#### PASSAGE PROVIDED
France versus Spain in a fight to the death: the Song of Roland is like the World Cup… but with swords.
The first stanza plonks us down right in the middle of it. Charlemagne and his Frankish army (the good guys) have already conquered most of Spain and are now debating whether to capture one more city, Saragossa, ruled by King Marsile (the Big Bad of the bad guys) or just chuck it and head back to France for some bacon-and-egg croissants. When a traitorous Frank named Ganelon allies with Marsile to get Roland and his rearguard massacred, it's on.
Like a lot of medieval bestsellers, the Song of Roland was written by Anonymous. You know that dude—he/she/they is/are also responsible for Beowulf, the Nibelungenlied, and Sir Gawain and the Green Knight. It doesn't help that this poem survives in nine different manuscripts, each with its own set of frustrating variations.
We do get a tantalizing authorial hint in the last line of the Oxford manuscript, the oldest (1140-1170 C.E.) and longest of the Roland manuscripts, and the one that's usually translated: "Ci falt la geste que Turoldus declinet" or in English, "Here ends the story that Turoldus tells" (291.4002).

#### YOUR TASK
Continue the passage about the Song of Roland from where it stops.

#### ENTRIES SUPPLIED
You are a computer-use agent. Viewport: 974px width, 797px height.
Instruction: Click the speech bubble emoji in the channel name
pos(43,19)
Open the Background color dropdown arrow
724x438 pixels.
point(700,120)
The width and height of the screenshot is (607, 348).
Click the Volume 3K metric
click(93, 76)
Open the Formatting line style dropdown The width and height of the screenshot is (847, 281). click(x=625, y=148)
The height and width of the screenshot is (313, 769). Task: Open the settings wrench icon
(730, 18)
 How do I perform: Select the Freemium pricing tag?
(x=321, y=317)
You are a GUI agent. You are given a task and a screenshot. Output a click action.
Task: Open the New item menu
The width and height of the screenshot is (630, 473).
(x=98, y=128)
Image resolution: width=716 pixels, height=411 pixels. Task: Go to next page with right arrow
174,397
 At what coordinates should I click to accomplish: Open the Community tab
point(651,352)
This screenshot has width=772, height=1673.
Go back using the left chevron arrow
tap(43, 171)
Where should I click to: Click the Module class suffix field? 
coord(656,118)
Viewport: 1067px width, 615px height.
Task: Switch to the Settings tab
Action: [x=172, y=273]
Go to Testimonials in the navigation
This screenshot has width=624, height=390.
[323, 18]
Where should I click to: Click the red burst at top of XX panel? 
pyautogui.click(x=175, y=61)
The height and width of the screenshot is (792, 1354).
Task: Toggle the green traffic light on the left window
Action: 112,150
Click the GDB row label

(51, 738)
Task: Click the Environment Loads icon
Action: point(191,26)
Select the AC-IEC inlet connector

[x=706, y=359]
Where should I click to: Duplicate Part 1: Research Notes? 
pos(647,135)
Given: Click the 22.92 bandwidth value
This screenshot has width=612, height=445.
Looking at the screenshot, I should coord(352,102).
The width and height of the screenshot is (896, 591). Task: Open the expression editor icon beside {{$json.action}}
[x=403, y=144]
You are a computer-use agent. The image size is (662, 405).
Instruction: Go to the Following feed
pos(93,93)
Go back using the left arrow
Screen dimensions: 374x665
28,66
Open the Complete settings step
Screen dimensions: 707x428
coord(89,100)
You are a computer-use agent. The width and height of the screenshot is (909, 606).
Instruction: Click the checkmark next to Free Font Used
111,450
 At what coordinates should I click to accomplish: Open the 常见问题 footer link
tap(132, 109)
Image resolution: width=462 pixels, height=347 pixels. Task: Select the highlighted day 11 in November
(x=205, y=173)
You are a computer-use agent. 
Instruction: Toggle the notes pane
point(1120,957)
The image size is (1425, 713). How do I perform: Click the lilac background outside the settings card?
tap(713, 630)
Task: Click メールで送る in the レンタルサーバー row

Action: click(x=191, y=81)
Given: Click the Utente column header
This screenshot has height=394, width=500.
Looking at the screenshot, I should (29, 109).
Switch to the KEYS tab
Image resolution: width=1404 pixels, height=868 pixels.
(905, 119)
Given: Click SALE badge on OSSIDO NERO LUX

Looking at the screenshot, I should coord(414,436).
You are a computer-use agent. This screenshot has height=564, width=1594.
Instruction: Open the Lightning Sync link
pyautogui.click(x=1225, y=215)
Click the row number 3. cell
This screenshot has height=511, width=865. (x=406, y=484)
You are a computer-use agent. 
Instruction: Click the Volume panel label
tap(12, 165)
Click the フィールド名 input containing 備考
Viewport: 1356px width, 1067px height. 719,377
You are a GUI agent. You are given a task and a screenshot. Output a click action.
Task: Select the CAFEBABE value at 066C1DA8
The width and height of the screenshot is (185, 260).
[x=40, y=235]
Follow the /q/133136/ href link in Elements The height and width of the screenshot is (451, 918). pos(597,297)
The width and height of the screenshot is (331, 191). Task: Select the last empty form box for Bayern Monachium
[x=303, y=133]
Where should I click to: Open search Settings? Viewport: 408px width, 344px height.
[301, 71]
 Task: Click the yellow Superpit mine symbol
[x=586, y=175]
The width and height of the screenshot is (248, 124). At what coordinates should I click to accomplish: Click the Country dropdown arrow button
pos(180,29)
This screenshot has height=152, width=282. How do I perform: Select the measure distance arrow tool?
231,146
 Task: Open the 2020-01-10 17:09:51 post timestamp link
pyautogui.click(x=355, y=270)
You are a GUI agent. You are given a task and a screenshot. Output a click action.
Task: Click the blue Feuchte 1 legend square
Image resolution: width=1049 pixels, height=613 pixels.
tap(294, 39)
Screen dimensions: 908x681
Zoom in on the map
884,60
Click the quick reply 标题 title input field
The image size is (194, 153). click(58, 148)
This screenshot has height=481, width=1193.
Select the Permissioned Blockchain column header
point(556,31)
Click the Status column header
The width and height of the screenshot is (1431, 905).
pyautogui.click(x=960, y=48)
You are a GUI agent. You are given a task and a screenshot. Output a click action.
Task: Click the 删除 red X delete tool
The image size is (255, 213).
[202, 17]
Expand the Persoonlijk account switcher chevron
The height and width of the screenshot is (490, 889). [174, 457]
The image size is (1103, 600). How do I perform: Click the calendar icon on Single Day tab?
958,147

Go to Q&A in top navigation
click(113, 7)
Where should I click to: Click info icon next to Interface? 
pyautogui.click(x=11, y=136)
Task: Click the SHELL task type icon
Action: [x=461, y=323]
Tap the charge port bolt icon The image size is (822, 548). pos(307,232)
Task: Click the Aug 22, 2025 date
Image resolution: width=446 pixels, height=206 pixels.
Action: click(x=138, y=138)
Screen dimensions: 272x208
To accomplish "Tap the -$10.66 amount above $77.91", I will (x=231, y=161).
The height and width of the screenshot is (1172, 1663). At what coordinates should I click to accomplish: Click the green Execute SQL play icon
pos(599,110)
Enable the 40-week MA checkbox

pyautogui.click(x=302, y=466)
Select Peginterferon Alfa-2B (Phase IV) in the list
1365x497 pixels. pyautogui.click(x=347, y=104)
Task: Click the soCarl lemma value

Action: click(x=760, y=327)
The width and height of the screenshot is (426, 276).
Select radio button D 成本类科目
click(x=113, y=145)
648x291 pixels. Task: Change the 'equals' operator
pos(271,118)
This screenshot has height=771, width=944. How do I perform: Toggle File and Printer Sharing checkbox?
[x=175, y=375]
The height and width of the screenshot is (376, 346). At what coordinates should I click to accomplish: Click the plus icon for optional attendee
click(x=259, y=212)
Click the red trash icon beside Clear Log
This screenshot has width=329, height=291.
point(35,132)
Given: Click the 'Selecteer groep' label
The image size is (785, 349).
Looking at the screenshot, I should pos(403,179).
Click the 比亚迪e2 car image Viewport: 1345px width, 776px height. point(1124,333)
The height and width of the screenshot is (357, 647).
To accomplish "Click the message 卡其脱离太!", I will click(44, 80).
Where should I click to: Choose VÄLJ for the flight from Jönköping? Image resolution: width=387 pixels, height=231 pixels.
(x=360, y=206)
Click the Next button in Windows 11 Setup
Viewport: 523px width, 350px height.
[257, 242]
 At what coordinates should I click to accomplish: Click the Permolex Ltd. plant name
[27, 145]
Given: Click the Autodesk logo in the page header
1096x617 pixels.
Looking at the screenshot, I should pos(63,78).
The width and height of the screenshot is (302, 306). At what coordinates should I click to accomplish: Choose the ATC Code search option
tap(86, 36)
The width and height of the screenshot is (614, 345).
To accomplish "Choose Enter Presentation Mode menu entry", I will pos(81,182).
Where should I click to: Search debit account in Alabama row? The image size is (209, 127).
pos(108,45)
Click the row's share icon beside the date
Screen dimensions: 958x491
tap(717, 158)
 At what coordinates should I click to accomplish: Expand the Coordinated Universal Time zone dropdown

#### OUTPUT FOR THIS TASK
Bingo? Not quite. Problem is, "declinet" is one of those slippery, fish-like words with a number of possible meanings. This translation goes with "tells," but it could also mean "transcribes" or "composes." So was Turoldus the poet who invented everything? A scribe copying an earlier, lost manuscript? Or some groupie writing down the lyrics to his favorite song? No one knows.
So what do we know about this long, bloody poem about good and evil? (1) the Song of Roland originated in the medieval oral tradition of memorizing and performing songs; and (2) it's based on a kernel of actual history.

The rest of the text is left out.